14. The learned counsel submitted that merely because a mark was noted on the neck of the deceased, which did not have a full circle on the neck, it cannot be concluded that the appellant did not cause her death. The learned counsel was at pains to show that the cable mark was visible to the naked eye as noted by the Postmortem Doctor P.W.9 as well as Ex.P-6- Forensic Science Laboratory report apart from strangulation mark found on the neck of the deceased which all show without any iota of doubt that it was a case of murder and that all the other attendant circumstances conclusively prove that it was the appellant who had caused the death of the deceased.

15. Having heard the learned counsel appearing for the appellant and the learned standing counsel for the respondent State and having perused the impugned judgments of the High Court and the trial Court as well as the material documents marked in the case, at the very outset, it will be relevant to note the incriminating circumstances which were found established against the appellant.

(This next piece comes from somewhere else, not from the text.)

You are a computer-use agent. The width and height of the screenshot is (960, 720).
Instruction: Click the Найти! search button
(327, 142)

16. The appellant and the deceased were living together in a portion let out by P.W.3. On the fateful day in the early morning around 3.00 a.m. according to P.W.3, he heard shrieking noise of the deceased and when the wife of P.W.3 went and tapped the door, she heard the appellant uttering something in Urdu to the deceased and the deceased herself informed that she suffered a minor electric shock. Thereafter, the deceased was seen by P.W.4 in the godown where he was working, to which place, the deceased went and enquired about the owner of the godown which is a tobacco godown.

Subsequently, P.W.4 along with one of his friends heard the shouts of the appellant and rushed to the house of the appellant and the house was locked from inside and they saw the appellant crying and also shouting that his wife hanged herself from the roof with the aid of a saree. According to P.W.4, they saw her hanging from the roof and she was in a kneeled down position. P.W.4 and his friend called upon the appellant to open the door to enable them to get inside in order to rescue the deceased. After they entered, they brought the body of the deceased to the floor and found that she was already dead, though the appellant claimed that she was alive. It was also stated by P.W.4 that before entering the house, they saw the appellant on the roof top removing some of the tiles.

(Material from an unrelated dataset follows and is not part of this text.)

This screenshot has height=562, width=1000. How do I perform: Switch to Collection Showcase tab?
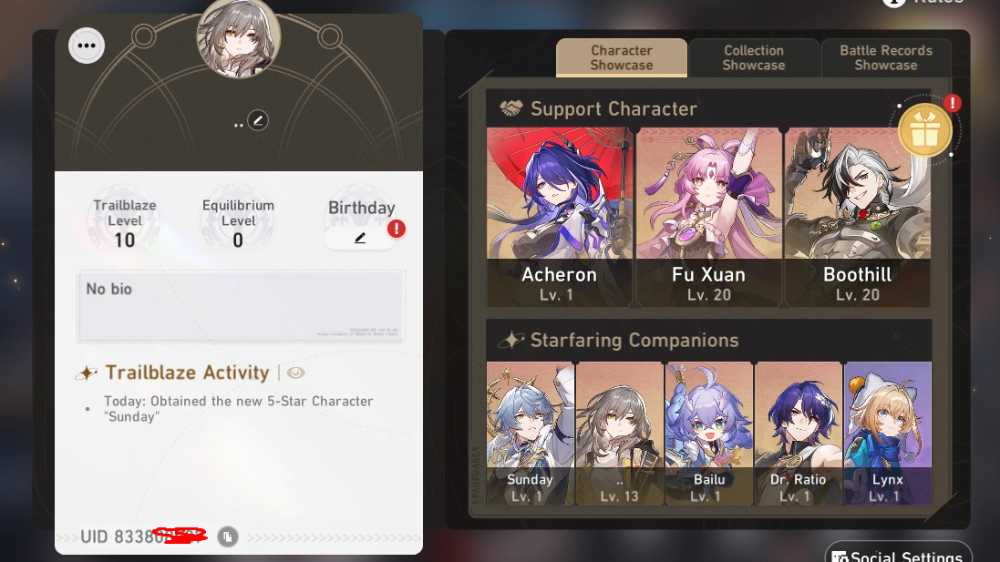[x=753, y=58]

17. P.W.2 who is the uncle of the deceased stated that he was living 50 kms away from the place of appellant and the deceased and that he got information from the appellant that the deceased was suffering from stomach pain. On hearing the said information, he along with his wife rushed to the place of the appellant where they found the deceased lying dead on the floor. P.W.2 also stated that his wife on seeing the body of the deceased noted strangulation marks on her neck, because of which P.W.2 developed some suspicion and upon the arrival of P.W.1, the father of the deceased, they decided to lodge a complaint and that is how the Ex.P-1 came to be lodged through P.W.1 at around 10.30 p.m. on 12.08.2004.

18. The evidence of P.W.9-the Postmortem Doctor who issued Ex.P-8- Postmortem Report deposed that initially when he examined the body of the deceased, he could not offer any definite opinion as he wanted to verify the Forensic Science Laboratory report. Subsequently, after receipt of Ex.P-6, the report from Forensic Science Laboratory, P.W.9 gave the opinion that the death of the deceased was due to asphyxia. In other words, the theory of hanging by the deceased on her own, propounded by the appellant was found to be not true. The report of the Forensic Science Laboratory also confirmed that there was strangulation marks on the neck of the deceased and that substance like cable was used for such strangulation. Based on the appellant's information, M.Os.7 and 8 cable wires were also recovered. When the above circumstances were all put to the appellant, there was only a simple denial and nothing more was stated on behalf of the appellant.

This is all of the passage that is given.